• WAT GEVRAAGD WORDT
Kopieer woordelijk het deel van de uitspraak van de Rechtbank Rotterdam dat begint met "In deze zaak" en doorloopt tot en met "GI aanwezig was.".

ECLI:NL:RBROT:2021:8761

Rechtbank Rotterdam

Datum uitspraak
23 augustus 2021
Publicatiedatum
7 september 2021
Zaaknummer
C/10/620129 / JE RK 21-1596
Instantie
Rechtbank Rotterdam
Type
Uitspraak
Procedures
  • Beschikking
Rechters
Vindplaatsen
  • Rechtspraak.nl
AI samenvatting door LexboostAutomatisch gegenereerd

Beschikking inzake omgangsregeling en schriftelijke aanwijzing in jeugdzorgzaak

In deze zaak heeft de kinderrechter van de Rechtbank Rotterdam op 23 augustus 2021 een beschikking gegeven met betrekking tot de schriftelijke aanwijzing van de gecertificeerde instelling Willicam Schrikker Stichting Jeugdbescherming & Jeugdreclassering (GI) en de omgangsregeling tussen de moeder en haar drie kinderen. De moeder had verzocht om de schriftelijke aanwijzing van de GI te laten vervallen en om een nieuwe omgangsregeling vast te stellen, waarbij zij haar kinderen om de week één uur begeleid zou kunnen zien. De kinderrechter heeft de zaak behandeld met gesloten deuren, waarbij de moeder werd bijgestaan door haar advocaat, mr. M.J.R. Roethof, en een vertegenwoordigster van de GI aanwezig was.

• GETOOND MATERIAAL

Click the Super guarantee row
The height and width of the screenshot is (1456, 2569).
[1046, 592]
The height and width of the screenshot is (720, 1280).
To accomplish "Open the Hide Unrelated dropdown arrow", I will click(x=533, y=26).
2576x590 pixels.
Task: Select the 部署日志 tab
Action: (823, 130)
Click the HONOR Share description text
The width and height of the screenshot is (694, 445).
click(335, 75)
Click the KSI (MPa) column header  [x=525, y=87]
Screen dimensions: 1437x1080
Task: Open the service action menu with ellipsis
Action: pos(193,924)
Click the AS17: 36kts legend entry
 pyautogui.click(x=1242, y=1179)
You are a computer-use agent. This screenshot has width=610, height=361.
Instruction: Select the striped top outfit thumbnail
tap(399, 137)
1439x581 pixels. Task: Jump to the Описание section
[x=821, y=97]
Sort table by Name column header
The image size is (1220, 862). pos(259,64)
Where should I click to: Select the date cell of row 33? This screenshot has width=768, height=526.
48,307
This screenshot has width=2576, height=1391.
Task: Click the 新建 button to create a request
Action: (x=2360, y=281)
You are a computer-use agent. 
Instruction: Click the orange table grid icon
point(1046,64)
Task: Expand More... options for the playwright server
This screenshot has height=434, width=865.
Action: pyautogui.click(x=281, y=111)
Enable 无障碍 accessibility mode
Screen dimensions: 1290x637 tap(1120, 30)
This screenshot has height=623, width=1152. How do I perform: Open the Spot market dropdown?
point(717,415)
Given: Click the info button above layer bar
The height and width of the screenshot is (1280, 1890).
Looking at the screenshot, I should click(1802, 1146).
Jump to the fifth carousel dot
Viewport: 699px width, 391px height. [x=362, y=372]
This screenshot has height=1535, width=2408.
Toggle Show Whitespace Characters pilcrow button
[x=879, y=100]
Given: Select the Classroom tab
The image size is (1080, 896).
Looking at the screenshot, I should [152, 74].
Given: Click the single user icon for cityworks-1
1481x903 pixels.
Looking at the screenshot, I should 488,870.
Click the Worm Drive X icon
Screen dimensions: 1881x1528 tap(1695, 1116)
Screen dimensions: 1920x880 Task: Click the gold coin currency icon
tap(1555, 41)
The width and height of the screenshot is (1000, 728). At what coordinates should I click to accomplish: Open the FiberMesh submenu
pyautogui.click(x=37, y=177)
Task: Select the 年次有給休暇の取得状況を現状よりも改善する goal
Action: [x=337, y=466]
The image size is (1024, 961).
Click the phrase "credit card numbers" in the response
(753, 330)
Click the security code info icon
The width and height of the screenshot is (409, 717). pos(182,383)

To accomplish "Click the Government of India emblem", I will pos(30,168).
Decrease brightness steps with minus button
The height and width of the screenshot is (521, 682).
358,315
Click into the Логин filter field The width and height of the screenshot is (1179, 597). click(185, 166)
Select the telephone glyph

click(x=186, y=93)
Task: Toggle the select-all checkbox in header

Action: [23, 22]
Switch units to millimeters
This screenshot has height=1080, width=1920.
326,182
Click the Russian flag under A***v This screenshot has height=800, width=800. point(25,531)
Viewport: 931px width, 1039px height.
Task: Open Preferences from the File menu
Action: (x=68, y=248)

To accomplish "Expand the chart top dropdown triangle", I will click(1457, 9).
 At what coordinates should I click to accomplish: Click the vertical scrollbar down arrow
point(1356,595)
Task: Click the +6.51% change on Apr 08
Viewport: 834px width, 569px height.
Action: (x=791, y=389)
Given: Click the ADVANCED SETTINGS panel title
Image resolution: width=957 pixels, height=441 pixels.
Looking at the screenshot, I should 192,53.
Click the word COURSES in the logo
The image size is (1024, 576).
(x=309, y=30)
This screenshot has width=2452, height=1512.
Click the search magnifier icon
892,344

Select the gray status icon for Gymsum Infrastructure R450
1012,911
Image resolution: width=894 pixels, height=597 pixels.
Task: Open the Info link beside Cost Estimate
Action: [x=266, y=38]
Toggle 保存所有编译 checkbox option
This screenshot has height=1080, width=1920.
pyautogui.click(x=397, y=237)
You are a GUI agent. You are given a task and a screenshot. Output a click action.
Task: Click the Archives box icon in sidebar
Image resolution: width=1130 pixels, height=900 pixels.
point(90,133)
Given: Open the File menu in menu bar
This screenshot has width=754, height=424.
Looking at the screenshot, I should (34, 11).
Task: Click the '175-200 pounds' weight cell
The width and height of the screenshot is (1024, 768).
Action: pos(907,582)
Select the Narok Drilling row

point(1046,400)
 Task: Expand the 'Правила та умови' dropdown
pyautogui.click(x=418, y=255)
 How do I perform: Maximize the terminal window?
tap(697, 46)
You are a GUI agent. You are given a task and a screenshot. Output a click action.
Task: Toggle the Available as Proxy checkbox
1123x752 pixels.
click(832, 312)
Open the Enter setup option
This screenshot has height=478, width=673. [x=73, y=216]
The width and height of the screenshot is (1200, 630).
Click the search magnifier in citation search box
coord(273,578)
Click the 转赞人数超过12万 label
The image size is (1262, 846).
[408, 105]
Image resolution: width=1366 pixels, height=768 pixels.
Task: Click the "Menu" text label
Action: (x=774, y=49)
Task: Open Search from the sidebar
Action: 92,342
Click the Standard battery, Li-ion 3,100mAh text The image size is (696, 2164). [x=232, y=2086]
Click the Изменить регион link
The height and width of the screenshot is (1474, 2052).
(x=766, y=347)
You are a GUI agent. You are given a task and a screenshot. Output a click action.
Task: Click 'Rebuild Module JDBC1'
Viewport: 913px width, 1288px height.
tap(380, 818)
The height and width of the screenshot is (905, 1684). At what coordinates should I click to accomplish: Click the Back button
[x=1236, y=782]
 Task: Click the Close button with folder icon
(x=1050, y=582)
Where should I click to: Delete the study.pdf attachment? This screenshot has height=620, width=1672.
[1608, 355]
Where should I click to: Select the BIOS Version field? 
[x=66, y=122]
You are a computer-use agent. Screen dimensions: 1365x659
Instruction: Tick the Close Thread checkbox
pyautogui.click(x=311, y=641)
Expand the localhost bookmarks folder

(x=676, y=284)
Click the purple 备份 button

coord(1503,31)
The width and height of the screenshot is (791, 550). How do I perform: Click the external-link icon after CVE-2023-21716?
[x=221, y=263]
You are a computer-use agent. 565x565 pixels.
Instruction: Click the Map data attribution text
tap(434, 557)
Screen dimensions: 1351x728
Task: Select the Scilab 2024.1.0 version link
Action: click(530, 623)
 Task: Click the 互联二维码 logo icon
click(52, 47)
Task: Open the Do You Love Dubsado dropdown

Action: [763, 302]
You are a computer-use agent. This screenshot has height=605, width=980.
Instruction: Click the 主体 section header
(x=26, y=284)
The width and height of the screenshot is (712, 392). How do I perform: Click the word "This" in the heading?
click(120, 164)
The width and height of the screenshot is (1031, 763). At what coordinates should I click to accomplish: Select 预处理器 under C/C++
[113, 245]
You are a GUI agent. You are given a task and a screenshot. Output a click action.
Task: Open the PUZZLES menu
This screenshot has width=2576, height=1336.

• OPLOSSING
In deze zaak heeft de kinderrechter van de Rechtbank Rotterdam op 23 augustus 2021 een beschikking gegeven met betrekking tot de schriftelijke aanwijzing van de gecertificeerde instelling Willicam Schrikker Stichting Jeugdbescherming & Jeugdreclassering (GI) en de omgangsregeling tussen de moeder en haar drie kinderen. De moeder had verzocht om de schriftelijke aanwijzing van de GI te laten vervallen en om een nieuwe omgangsregeling vast te stellen, waarbij zij haar kinderen om de week één uur begeleid zou kunnen zien. De kinderrechter heeft de zaak behandeld met gesloten deuren, waarbij de moeder werd bijgestaan door haar advocaat, mr. M.J.R. Roethof, en een vertegenwoordigster van de GI aanwezig was.